Experts Isolate E. coli Samples from the Gallbladder of a Nobleman Who Died in 1586 and Successfully Reconstruct an Ancient Gene Set of the Bacteria.
A research team from McMaster University and Paris Cité University has identified and reconstructed the first ancient gene set of the bacterium Escherichia coli (E. coli) from a 16th-century Italian mummy. The new study was published in the journal Communications Biology on June 16.
The mummy of an Italian nobleman (left), liver and gallbladder of Giovani d’Avalos (right). The gallstones containing E. coli samples are highlighted in red. (Photo: George Long/ University of Pisa)
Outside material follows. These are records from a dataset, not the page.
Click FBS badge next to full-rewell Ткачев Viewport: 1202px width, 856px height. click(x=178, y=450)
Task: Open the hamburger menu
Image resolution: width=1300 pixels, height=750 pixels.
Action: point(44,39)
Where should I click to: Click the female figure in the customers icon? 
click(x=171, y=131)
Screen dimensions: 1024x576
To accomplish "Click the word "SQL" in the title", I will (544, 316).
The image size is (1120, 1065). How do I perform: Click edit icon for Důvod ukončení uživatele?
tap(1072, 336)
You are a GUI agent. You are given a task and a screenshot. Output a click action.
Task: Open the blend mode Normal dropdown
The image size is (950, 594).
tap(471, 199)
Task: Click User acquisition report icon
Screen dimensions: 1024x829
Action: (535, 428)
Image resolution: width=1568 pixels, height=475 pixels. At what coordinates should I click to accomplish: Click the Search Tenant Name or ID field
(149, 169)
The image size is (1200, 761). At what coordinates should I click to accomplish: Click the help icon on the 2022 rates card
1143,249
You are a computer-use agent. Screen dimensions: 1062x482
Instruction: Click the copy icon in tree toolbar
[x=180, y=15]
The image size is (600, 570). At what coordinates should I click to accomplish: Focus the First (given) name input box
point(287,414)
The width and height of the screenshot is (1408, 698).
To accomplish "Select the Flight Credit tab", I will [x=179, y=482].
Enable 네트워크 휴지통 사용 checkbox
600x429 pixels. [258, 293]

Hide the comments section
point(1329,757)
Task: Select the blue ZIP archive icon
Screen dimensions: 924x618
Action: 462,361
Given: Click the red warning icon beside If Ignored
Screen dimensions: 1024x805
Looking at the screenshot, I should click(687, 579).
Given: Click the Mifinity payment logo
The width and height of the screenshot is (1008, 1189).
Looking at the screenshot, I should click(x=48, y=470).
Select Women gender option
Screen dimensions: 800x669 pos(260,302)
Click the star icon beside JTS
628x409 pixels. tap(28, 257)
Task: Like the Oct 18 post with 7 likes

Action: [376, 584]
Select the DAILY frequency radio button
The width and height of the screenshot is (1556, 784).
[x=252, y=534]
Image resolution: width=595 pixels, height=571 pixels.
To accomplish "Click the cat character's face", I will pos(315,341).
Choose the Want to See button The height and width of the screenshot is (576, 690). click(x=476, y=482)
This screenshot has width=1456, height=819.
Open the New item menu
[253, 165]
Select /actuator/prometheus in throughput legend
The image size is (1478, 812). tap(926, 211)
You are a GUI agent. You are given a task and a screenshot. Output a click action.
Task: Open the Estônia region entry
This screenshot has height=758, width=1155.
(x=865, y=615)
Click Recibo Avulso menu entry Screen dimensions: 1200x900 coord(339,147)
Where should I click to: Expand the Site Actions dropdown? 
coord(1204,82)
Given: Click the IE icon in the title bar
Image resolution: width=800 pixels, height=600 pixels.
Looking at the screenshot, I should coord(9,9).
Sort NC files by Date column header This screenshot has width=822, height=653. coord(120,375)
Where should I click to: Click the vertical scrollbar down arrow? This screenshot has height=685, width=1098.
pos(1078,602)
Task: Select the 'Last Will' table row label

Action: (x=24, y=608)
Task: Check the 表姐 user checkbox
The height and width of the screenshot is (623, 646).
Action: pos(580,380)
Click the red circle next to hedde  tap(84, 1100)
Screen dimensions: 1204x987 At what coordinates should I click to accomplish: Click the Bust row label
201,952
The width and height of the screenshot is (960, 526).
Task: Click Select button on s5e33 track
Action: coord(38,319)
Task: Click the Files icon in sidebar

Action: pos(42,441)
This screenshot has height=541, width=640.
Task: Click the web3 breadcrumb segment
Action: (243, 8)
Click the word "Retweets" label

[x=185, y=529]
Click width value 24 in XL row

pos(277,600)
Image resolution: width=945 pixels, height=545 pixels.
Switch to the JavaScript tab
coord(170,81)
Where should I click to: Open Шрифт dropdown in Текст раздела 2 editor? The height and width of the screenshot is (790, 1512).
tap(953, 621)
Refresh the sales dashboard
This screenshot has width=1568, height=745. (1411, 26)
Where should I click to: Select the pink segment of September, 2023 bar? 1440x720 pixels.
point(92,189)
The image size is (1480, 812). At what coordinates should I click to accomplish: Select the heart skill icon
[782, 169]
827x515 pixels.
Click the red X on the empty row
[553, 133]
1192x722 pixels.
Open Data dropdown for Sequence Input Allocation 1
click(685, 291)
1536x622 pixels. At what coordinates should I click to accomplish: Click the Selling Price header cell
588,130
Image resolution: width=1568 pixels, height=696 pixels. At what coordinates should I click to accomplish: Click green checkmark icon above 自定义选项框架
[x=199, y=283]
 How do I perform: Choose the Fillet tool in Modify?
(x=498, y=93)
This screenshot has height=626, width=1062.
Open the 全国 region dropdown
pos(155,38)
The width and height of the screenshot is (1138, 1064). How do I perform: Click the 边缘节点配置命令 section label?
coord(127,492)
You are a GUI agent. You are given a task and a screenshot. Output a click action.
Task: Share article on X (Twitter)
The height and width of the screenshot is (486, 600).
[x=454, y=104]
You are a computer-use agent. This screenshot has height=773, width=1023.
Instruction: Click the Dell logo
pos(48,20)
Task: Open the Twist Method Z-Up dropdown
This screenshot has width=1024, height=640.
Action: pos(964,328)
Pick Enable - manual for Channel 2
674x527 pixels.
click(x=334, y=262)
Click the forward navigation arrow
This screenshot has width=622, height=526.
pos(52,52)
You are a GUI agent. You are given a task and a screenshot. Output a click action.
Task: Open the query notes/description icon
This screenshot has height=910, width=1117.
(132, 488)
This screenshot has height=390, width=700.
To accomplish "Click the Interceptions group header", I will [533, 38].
Today, E. coli remains a public health concern and can lead to fatalities. This bacterium is commonly found in the intestines, where it is usually harmless and helps maintain a healthy digestive system. However, some strains of E. coli can severely affect human health, causing diarrhea, pneumonia, respiratory diseases, and other illnesses. It is also an opportunistic pathogen that can infect hosts with weakened immune systems, stress, or underlying health conditions.
Experts still do not fully understand the evolutionary history of E. coli. They believe that this bacterium has a significant impact on human health, yet there is limited historical documentation on the subject, unlike diseases such as the Black Death, which killed approximately 200 million people worldwide.
In the new study, the team utilized the mummy of an Italian noble family. These mummies were discovered at the Saint Domenico Maggiore monastery in Naples in 1983. The researchers focused on Giovani d’Avalos, a nobleman who died in 1586 at the age of 48. They suspect he suffered from chronic cholecystitis due to gallstones.
The scientists isolated bacterial samples from d’Avalos’s gallstones and reconstructed the E. coli gene set. This 400-year-old “ancestor” of E. coli may help scientists make direct comparisons to analyze how this bacterium has adapted and evolved over time.
“When we examined the mummy, there was no evidence that this individual was infected with E. coli. Unlike diseases such as smallpox, there were no clear physiological signs,” explained George Long, a co-author of the study. The new research is a technical achievement, as E. coli is highly complex and can survive in both soil and the human microbiome.
“It is fascinating to be able to classify this ancient E. coli and discover that, despite being unique, it still belongs to the phylogenetic lineage that today causes gallstones in humans,” said Erick Denamur, a member of the research team.
“We can identify where the opportunistic pathogen lies, understand the functions of the gene set, and provide guidance to support scientists studying other potential pathogens,” Long added. Additionally, the new research helps experts gain further insights into the consequences of E. coli infections in ancient times.